| ENTRIES SUPPLIED |
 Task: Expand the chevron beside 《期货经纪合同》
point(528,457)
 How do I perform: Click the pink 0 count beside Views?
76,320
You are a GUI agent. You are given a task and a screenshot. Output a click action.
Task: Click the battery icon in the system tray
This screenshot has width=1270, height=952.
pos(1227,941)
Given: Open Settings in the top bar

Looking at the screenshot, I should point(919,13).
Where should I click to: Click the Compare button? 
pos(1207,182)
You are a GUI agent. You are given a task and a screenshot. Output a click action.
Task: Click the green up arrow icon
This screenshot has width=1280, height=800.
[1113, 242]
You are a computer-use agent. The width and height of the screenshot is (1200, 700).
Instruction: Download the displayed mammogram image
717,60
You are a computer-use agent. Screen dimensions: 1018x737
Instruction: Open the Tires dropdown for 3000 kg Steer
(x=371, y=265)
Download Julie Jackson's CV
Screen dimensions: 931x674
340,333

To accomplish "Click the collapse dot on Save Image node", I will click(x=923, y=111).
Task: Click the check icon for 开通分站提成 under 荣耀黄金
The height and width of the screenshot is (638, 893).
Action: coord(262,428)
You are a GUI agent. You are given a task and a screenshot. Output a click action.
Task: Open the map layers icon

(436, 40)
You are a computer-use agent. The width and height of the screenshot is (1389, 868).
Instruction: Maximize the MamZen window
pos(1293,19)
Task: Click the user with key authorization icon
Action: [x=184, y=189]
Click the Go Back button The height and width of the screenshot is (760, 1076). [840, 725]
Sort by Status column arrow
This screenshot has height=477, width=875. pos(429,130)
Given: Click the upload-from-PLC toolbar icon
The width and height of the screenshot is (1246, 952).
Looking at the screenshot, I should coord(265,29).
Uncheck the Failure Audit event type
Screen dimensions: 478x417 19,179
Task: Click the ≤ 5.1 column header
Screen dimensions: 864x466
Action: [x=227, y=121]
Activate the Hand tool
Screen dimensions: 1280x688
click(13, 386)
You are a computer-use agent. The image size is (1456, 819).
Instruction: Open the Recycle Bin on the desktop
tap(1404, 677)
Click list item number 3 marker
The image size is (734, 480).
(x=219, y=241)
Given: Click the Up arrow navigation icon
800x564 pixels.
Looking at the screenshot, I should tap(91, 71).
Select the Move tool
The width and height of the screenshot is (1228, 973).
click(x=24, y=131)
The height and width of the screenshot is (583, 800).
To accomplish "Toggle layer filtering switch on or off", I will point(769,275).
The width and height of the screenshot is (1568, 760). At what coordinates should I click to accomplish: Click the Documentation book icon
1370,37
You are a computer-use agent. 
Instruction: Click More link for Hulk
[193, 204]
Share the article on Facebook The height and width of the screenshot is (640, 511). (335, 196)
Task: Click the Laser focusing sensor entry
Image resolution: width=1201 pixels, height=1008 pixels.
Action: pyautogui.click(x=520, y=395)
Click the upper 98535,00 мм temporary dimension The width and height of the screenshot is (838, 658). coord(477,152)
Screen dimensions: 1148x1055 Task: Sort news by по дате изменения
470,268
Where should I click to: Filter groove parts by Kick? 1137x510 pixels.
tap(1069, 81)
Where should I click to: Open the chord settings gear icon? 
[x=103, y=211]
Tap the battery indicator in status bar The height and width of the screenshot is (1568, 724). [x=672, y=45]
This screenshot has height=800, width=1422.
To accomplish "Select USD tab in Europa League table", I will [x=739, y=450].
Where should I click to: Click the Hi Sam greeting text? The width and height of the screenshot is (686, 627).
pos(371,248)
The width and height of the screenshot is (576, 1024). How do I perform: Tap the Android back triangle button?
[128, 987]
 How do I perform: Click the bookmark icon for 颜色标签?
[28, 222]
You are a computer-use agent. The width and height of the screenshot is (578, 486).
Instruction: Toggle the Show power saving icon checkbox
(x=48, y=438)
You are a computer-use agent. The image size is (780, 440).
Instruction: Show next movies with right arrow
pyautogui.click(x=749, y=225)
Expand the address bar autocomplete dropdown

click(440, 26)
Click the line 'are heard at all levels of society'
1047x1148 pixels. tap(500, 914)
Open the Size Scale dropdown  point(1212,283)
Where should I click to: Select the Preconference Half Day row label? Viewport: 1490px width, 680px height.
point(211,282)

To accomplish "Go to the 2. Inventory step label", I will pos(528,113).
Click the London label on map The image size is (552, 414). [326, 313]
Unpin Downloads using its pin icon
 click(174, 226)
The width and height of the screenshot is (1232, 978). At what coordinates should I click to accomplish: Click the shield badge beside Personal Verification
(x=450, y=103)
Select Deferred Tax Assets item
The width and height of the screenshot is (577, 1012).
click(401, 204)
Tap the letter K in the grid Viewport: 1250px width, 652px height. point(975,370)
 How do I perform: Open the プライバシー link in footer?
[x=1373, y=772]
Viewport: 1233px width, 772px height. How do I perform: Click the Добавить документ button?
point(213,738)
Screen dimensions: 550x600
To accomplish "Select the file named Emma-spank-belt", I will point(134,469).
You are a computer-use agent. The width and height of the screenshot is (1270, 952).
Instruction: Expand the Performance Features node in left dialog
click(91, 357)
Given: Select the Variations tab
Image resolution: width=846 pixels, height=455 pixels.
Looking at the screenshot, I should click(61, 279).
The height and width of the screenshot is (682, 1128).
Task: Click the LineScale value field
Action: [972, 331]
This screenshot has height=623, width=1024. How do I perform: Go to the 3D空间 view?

| WHAT TO PRODUCE |
Extract every line of the data above verbatim, keeping each one unchanged and in its original order.

| ANSWER BELOW |
 Task: Expand the chevron beside 《期货经纪合同》
point(528,457)
 How do I perform: Click the pink 0 count beside Views?
76,320
You are a GUI agent. You are given a task and a screenshot. Output a click action.
Task: Click the battery icon in the system tray
This screenshot has width=1270, height=952.
pos(1227,941)
Given: Open Settings in the top bar

Looking at the screenshot, I should point(919,13).
Where should I click to: Click the Compare button? 
pos(1207,182)
You are a GUI agent. You are given a task and a screenshot. Output a click action.
Task: Click the green up arrow icon
This screenshot has width=1280, height=800.
[1113, 242]
You are a computer-use agent. The width and height of the screenshot is (1200, 700).
Instruction: Download the displayed mammogram image
717,60
You are a computer-use agent. Screen dimensions: 1018x737
Instruction: Open the Tires dropdown for 3000 kg Steer
(x=371, y=265)
Download Julie Jackson's CV
Screen dimensions: 931x674
340,333

To accomplish "Click the collapse dot on Save Image node", I will click(x=923, y=111).
Task: Click the check icon for 开通分站提成 under 荣耀黄金
The height and width of the screenshot is (638, 893).
Action: coord(262,428)
You are a GUI agent. You are given a task and a screenshot. Output a click action.
Task: Open the map layers icon

(436, 40)
You are a computer-use agent. The width and height of the screenshot is (1389, 868).
Instruction: Maximize the MamZen window
pos(1293,19)
Task: Click the user with key authorization icon
Action: [x=184, y=189]
Click the Go Back button The height and width of the screenshot is (760, 1076). [840, 725]
Sort by Status column arrow
This screenshot has height=477, width=875. pos(429,130)
Given: Click the upload-from-PLC toolbar icon
The width and height of the screenshot is (1246, 952).
Looking at the screenshot, I should coord(265,29).
Uncheck the Failure Audit event type
Screen dimensions: 478x417 19,179
Task: Click the ≤ 5.1 column header
Screen dimensions: 864x466
Action: [x=227, y=121]
Activate the Hand tool
Screen dimensions: 1280x688
click(13, 386)
You are a computer-use agent. The image size is (1456, 819).
Instruction: Open the Recycle Bin on the desktop
tap(1404, 677)
Click list item number 3 marker
The image size is (734, 480).
(x=219, y=241)
Given: Click the Up arrow navigation icon
800x564 pixels.
Looking at the screenshot, I should tap(91, 71).
Select the Move tool
The width and height of the screenshot is (1228, 973).
click(x=24, y=131)
The height and width of the screenshot is (583, 800).
To accomplish "Toggle layer filtering switch on or off", I will point(769,275).
The width and height of the screenshot is (1568, 760). At what coordinates should I click to accomplish: Click the Documentation book icon
1370,37
You are a computer-use agent. 
Instruction: Click More link for Hulk
[193, 204]
Share the article on Facebook The height and width of the screenshot is (640, 511). (335, 196)
Task: Click the Laser focusing sensor entry
Image resolution: width=1201 pixels, height=1008 pixels.
Action: pyautogui.click(x=520, y=395)
Click the upper 98535,00 мм temporary dimension The width and height of the screenshot is (838, 658). coord(477,152)
Screen dimensions: 1148x1055 Task: Sort news by по дате изменения
470,268
Where should I click to: Filter groove parts by Kick? 1137x510 pixels.
tap(1069, 81)
Where should I click to: Open the chord settings gear icon? 
[x=103, y=211]
Tap the battery indicator in status bar The height and width of the screenshot is (1568, 724). [x=672, y=45]
This screenshot has height=800, width=1422.
To accomplish "Select USD tab in Europa League table", I will [x=739, y=450].
Where should I click to: Click the Hi Sam greeting text? The width and height of the screenshot is (686, 627).
pos(371,248)
The width and height of the screenshot is (576, 1024). How do I perform: Tap the Android back triangle button?
[128, 987]
 How do I perform: Click the bookmark icon for 颜色标签?
[28, 222]
You are a computer-use agent. The width and height of the screenshot is (578, 486).
Instruction: Toggle the Show power saving icon checkbox
(x=48, y=438)
You are a computer-use agent. The image size is (780, 440).
Instruction: Show next movies with right arrow
pyautogui.click(x=749, y=225)
Expand the address bar autocomplete dropdown

click(440, 26)
Click the line 'are heard at all levels of society'
1047x1148 pixels. tap(500, 914)
Open the Size Scale dropdown  point(1212,283)
Where should I click to: Select the Preconference Half Day row label? Viewport: 1490px width, 680px height.
point(211,282)

To accomplish "Go to the 2. Inventory step label", I will pos(528,113).
Click the London label on map The image size is (552, 414). [326, 313]
Unpin Downloads using its pin icon
 click(174, 226)
The width and height of the screenshot is (1232, 978). At what coordinates should I click to accomplish: Click the shield badge beside Personal Verification
(x=450, y=103)
Select Deferred Tax Assets item
The width and height of the screenshot is (577, 1012).
click(401, 204)
Tap the letter K in the grid Viewport: 1250px width, 652px height. point(975,370)
 How do I perform: Open the プライバシー link in footer?
[x=1373, y=772]
Viewport: 1233px width, 772px height. How do I perform: Click the Добавить документ button?
point(213,738)
Screen dimensions: 550x600
To accomplish "Select the file named Emma-spank-belt", I will point(134,469).
You are a computer-use agent. The width and height of the screenshot is (1270, 952).
Instruction: Expand the Performance Features node in left dialog
click(91, 357)
Given: Select the Variations tab
Image resolution: width=846 pixels, height=455 pixels.
Looking at the screenshot, I should click(61, 279).
The height and width of the screenshot is (682, 1128).
Task: Click the LineScale value field
Action: [972, 331]
This screenshot has height=623, width=1024. How do I perform: Go to the 3D空间 view?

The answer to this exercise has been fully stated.